Practical WebObjects
http://www.amazon.com/exec/obidos/tg/detail/-/1590592964

This is for intermediate to advanced readers, better read the other stuff first. See the links I provided in earlier posts above for people interested to start with WebObjects.
 

GeeYouEye

macrumors 68000
Dec 9, 2001
1,669
10
State of Denial
^I am failing to see what is untrue. I said the Apple-preferred (not Apple-supplied) tools are now open-source. This is not due to open-sourcing the Xcode/EOModeler/WOBuilder, but because of a change in which tools are preferred.

What part of that is wrong?

Apple's previously preferred tools were EOModeler/Xcode/WOBuilder. >true
EOM/XC/WOB are closed source. >true
Apple's preferred tools have changed to Entity Modeler/Eclipse/WOLips. >true
Entity Modeler/Eclipse/WOLips are open-source >true

ergo: Apple's preferred tools are now open-source, because Apple has changed which set of tools it prefers.
 

darkstarone

macrumors newbie
Sep 6, 2006
5
0
GeeYouEye said:
^I am failing to see what is untrue. I said the Apple-preferred (not Apple-supplied) tools are now open-source. This is not due to open-sourcing the Xcode/EOModeler/WOBuilder, but because of a change in which tools are preferred.

Yes, agreed. Much clearer to me now :D

Your first post just made it sound to me or a reader not too familiar with the subject that the future Java/WebObjects developer tools will still be supplied by Apple.

The important thing in my opinion is WebObjects comes free with Xcode and the new tools are free and open source.

I hope more Mac or Web developers will have a look at it now than before when you had to buy the WebObjects developer tools.

It's a really nice and POWERFUL environment.

However, when I tried the community tools some time ago I couldn't make them work. I followed the tutorial for newbies to be found at

http://www.objectstyle.org/confluence/display/WOL/Install+WOLips+with+Eclipse+Update+Manager

I then downloaded and reinstalled a newer Eclipse 3.2 build - the final one -
and everything worked fine.

Horray :D
 

roamy

macrumors member
Feb 15, 2008
32
0
^I am failing to see what is untrue. I said the Apple-preferred (not Apple-supplied) tools are now open-source. This is not due to open-sourcing the Xcode/EOModeler/WOBuilder, but because of a change in which tools are preferred.

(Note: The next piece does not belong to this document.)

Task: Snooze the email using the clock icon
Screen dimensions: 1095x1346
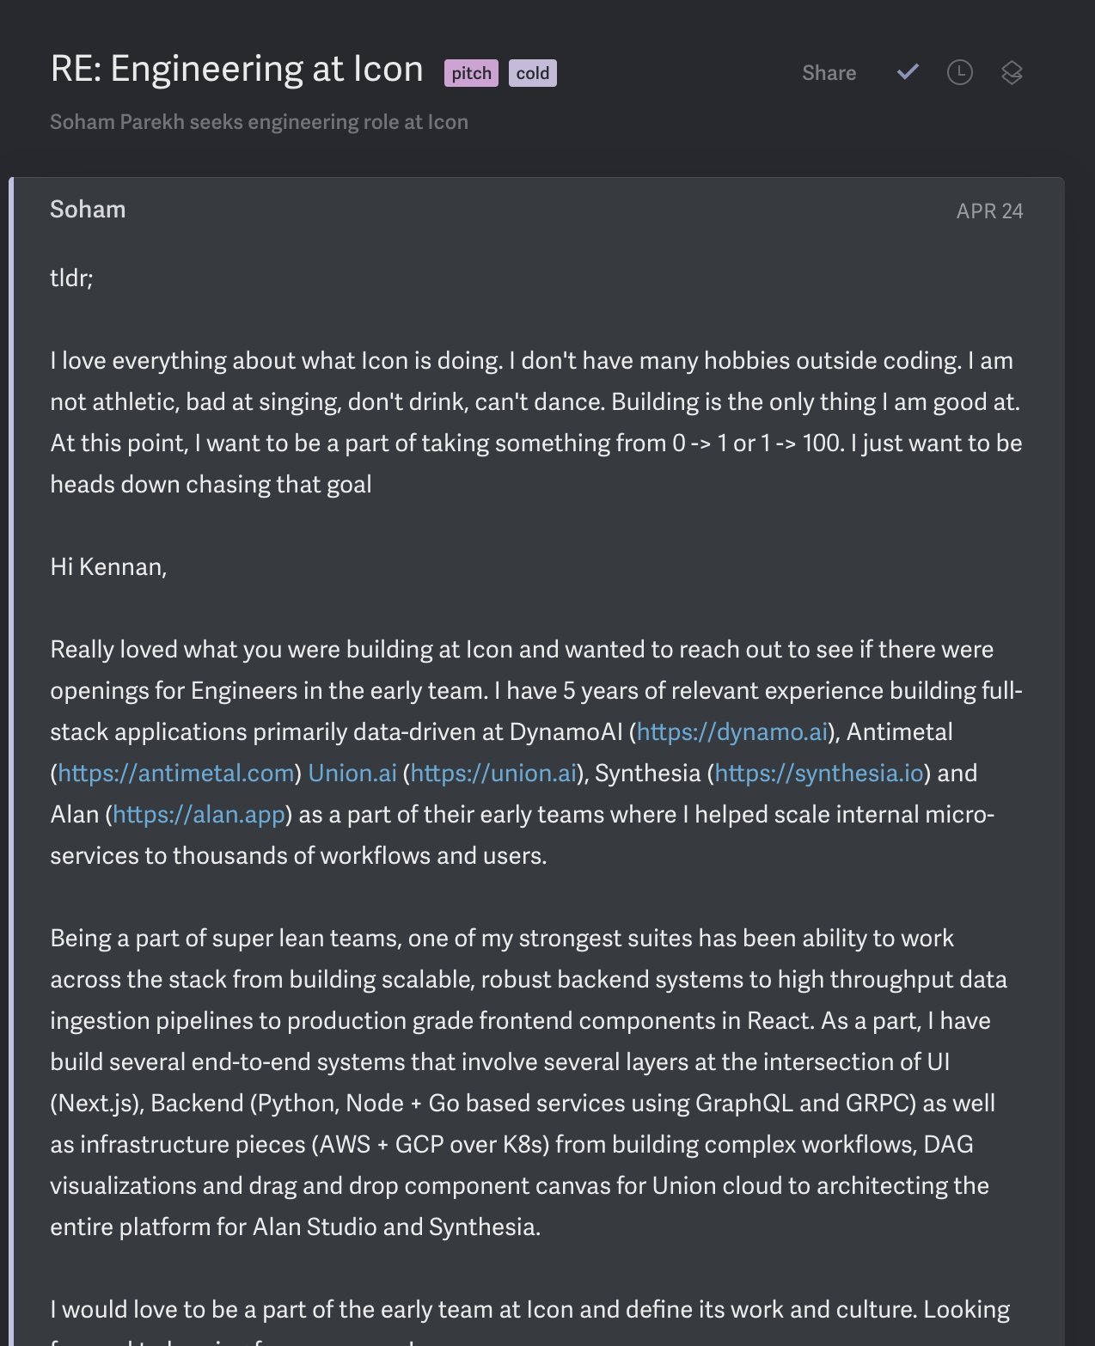Action: click(x=959, y=72)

What part of that is wrong?

Apple's previously preferred tools were EOModeler/Xcode/WOBuilder. >true
EOM/XC/WOB are closed source. >true
Apple's preferred tools have changed to Entity Modeler/Eclipse/WOLips. >true
Entity Modeler/Eclipse/WOLips are open-source >true

ergo: Apple's preferred tools are now open-source, because Apple has changed which set of tools it prefers.

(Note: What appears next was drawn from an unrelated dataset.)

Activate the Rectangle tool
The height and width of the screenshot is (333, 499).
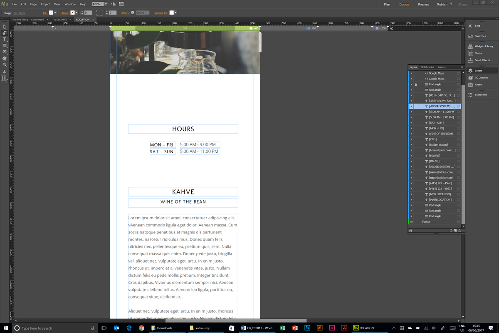(5, 45)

Apple did not keep the WO tools updated. Ultimately many got screwed unless you want to stay with Tiger as the tools won't run on Leopard. The Eclipse/WOLIps guys are doing great but you had better be a guru and expect things to change daily.

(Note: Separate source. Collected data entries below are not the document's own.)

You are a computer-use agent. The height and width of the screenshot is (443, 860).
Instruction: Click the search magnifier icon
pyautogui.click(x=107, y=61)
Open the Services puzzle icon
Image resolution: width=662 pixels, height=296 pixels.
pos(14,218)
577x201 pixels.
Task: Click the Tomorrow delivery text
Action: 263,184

I never liked the move from WO 4.5 to Java. I think Apple should have kept it in house. But with that being said I am hoping to see a Cocoa ObjC enterprise re-appear. This I think would be the Hot ticket for those wanting to stay with Cocoa and not try to learn everything out there. Also WebObjects Builder was awesome and there is no replacement for that!